BuyAutoParts’ rapid growth began soon after the business shifted its strategy to being more consumer-focused instead of emphasizing a business-to-business approach, Greaney said.

Founded in 1988 as Meridian Auto Parts, the business initially carved out a niche supplying auto repair shops with parts for car steering systems. In 2002, Greaney helped expand its product and launch an online site.

By 2009, the online business made up about half the company’s sales while growing at a much faster rate than the more traditional parts business.

Today, besides steering components, BuyAutoParts sells parts for air conditioning systems, turbo charging, and fuel and delivery systems. In all, it offers 25 product lines, Greaney said.

Online retail sales have been growing by double-digit rates in the past several years even as sales at brick-and-mortar stores have fallen to the low single digits, according to data compiled by the U.S. Department of Commerce.

In the second quarter, retail e-commerce sales increased 18 percent year over year, compared to a 4.7 percent increase in total retail sales, the Commerce Department reports.

Powered by Knowledge, Convenience

To ensure potential sales didn’t go elsewhere, Greaney realized he had to invest in quality staffers who were knowledgeable about parts and brands. There’s a huge difference, he said, between serving clientele through the online channel and communicating primarily with mechanics as the original business did.

“When dealing with educated mechanics, most of our phone calls are just quoting and selling parts — very quick,” he said. “With retail customers, there is an education process and often a multiple call experience. They have to understand what they are buying first.”

Today, the company has about 60 full-time, certified employees in sales and customer service, who are the primary reason for the company’s rapid growth, Greaney said.

“Finding car parts online can be a daunting task,” he said. “We make it easy.”

Meanwhile, the company seems to be expanding its consumer base without sacrificing its traditional business clientele.

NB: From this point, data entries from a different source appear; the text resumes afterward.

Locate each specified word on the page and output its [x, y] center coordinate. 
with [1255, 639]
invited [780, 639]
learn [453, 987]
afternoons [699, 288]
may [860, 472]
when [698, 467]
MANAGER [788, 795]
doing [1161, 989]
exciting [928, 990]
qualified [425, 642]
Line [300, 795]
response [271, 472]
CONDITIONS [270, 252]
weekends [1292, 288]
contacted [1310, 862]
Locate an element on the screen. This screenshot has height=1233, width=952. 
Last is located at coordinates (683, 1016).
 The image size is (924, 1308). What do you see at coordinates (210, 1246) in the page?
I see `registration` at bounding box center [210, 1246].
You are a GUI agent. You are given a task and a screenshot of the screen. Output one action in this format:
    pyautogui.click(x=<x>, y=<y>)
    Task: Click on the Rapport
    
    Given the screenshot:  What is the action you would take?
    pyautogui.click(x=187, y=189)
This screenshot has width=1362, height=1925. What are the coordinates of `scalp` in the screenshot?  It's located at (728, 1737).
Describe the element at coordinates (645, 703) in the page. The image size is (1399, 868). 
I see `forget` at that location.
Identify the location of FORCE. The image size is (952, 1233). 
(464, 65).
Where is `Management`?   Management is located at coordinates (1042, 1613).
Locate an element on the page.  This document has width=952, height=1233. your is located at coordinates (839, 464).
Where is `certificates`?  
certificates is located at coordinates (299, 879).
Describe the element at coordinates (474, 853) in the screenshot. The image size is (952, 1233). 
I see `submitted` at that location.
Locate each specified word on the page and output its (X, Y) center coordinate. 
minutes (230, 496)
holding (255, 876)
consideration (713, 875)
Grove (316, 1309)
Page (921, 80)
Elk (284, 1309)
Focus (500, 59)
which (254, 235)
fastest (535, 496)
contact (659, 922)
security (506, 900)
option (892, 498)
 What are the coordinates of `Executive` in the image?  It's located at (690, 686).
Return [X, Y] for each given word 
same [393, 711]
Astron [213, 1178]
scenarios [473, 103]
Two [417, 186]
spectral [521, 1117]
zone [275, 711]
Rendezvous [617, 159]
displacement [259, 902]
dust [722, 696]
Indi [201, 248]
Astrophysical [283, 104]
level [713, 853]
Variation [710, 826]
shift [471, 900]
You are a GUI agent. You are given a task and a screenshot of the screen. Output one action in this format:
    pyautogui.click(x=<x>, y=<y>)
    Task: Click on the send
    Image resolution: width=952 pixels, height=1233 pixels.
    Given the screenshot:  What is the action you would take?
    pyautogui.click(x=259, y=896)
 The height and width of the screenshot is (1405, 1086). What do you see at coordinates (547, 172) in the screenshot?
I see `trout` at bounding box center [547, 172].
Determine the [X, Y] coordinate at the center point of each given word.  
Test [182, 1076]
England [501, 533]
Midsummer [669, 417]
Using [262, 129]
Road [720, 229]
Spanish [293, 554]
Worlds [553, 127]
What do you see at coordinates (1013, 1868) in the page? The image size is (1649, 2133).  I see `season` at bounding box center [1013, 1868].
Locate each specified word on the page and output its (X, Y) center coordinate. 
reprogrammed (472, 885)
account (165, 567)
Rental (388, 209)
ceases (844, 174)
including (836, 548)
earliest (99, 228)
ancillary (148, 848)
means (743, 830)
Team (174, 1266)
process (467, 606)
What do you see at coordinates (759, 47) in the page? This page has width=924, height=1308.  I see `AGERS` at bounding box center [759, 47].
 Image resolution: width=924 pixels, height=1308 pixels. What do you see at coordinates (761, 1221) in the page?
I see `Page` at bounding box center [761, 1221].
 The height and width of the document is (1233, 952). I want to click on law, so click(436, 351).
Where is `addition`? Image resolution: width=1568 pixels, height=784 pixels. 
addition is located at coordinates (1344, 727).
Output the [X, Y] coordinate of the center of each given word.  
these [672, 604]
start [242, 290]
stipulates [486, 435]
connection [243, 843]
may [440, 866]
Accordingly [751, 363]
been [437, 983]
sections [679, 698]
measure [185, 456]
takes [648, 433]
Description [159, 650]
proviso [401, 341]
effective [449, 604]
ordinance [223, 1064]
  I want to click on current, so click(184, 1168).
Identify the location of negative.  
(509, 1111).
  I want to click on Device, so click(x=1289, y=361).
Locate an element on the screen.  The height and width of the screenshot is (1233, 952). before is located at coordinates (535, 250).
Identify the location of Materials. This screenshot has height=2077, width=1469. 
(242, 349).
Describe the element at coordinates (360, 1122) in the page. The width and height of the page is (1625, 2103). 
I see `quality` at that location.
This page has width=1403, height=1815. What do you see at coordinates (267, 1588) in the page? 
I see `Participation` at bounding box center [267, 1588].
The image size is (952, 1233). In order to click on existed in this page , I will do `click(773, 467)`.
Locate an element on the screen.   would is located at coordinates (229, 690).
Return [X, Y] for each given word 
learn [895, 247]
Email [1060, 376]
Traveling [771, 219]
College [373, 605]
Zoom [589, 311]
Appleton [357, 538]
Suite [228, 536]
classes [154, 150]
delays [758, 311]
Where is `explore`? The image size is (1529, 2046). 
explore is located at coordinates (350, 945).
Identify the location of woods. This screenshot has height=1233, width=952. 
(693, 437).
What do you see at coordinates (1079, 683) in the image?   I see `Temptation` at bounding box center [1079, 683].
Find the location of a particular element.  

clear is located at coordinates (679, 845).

Lance Castiglione, owner of Mobile Air, a San Diego mechanic specializing in air conditioning repair for heavy equipment and trucks, has been a BuyAutoParts customer for about five years.

BuyAutoParts delivers parts directly to Castiglione’s job site — usually the day after an order is placed — through its courier service, which is an added convenience, he said. And the availability of parts is something he counts on.

“There’s nobody in San Diego that has their type of inventory,” Castiglione said.

Investing in Tech, People

BuyAutoParts.com’s site underwent a massive overhaul a few years ago, with the overall investment in the technology estimated at “several hundred thousand dollars,” Greaney said. The company has a full-time information technology staff of six, as well as a full-time photography team of three.

Total employment at the business soared last year as sales exploded. It now has 118 workers, up from 75 last year, with most in sales and customer service along with additions in marketing, IT and accounting, Greaney said.

Last year, the company moved into a 52,000-square-foot building to accommodate the expanded staff and its inventory of about 140,000 parts.

Greaney said another trend that’s helped fuel the company’s sales in recent years is the do-it-for-me phenomenon. Instead of a customer buying a part to install — do it yourself — they often get a quote for the part from a mechanic. And if they feel the price is too high, they’ll check online, usually get it cheaper, and give it to the mechanic to install.

“Five or 10 years ago, mechanics wouldn’t have given up the profit margins they made on products, but today they work with customers just to keep their business,” Greaney said.